A CHESTER pre-school has taken all the steps necessary to get it back on track following an ‘inadequate’ Ofsted inspection report.
Ofsted inspectors carried out an inspection at HETTY (Hoole Enterprise Trust – Time for You), at the site of Hoole C of E Primary and Nursery School, on November 9, 2022.
They found it to be ‘inadequate’ in all categories – quality of education, behaviour and attitudes, personal development, and leadership and management.
Inspectors, in their report, said: “Children’s health and safety is compromised. Routines, such as handwashing and access to drinking water, are not known and followed well enough.”

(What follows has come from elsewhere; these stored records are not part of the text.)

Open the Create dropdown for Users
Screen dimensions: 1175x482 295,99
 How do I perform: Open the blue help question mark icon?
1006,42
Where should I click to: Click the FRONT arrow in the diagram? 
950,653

Providing further details, the inspectors said: “Children in the pre-school room have no access to tissues. Staff do not encourage them to wipe their own noses. Drinking water is not made accessible. On a chilly morning, children play at a water tray outdoors and staff do not guide them to wear another layer of clothing over their T-shirts.”

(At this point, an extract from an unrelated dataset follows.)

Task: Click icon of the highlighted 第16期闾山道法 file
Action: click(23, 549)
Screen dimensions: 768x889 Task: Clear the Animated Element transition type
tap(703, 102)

The inspection noted absences of key staff, with the nursery manager “working hard to provide strategic leadership at the same time as covering the roles of absent managers and staff.”

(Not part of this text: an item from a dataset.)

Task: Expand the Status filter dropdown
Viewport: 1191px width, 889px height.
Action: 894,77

Ofsted issued a ‘Welfare Requirements Notice’ for the pre-school, calling on the provider to implement a number of measures within two weeks.
The pre-school was ordered to identify and manage risks to children’s safety; implement an effective system for supervising manager and staff that leads to continuous improvement in the quality of the provision; ensure that drinking water is always accessible; ensure that hygiene routines, such as handwashing, are clear and always followed; and to implement an effective key-person system.
In addition, the pre-school was ordered to ensure that staff tailor the curriculum to what children are ready to learn next, so that children are challenged, interested and make good progress; train staff to implement routines that promote children’s independence, so that children learn to make informed decisions that promote their good health; and support staff to ensure that every activity and interaction helps children to extend their vocabulary and communicate confidently.
Ofsted inspectors returned to the nursery on December 7 for a regulatory visit, to check whether these improvements had been carried out.
The inspectors reported: “We found that the provider had reviewed and improved staff deployment which helps staff to identify and manage any possible risks to children’s safety.
“The arrangements for overseeing the provision have improved. Staff induction, training and supervision processes have been prioritised for all staff, to help them fulfil their roles and responsibilities.
“Staffing levels have increased. Leaders are now able to monitor staff practice and ensure that routines, such as handwashing, are consistently followed.
“Children can help themselves to drinking water when they choose to, this helps them to develop healthy lifestyles and supports their physical development.
“The provider has enhanced the key-person system. Parents and carers of young children have been reminded of the name of their child’s key person. Younger children are now based with their key person for the most part of the day. Older children who attend the out-of-school provision now have a named key person, as is required.
“This helps to ensure that care is tailored to meet all children’s individual needs and to promote consistency in working with parents.
“We are satisfied with the action taken by the provider. The provider is still registered with Ofsted.”
Early years providers which receive an ‘inadequate’ rating are reinspected within six months of the last inspection.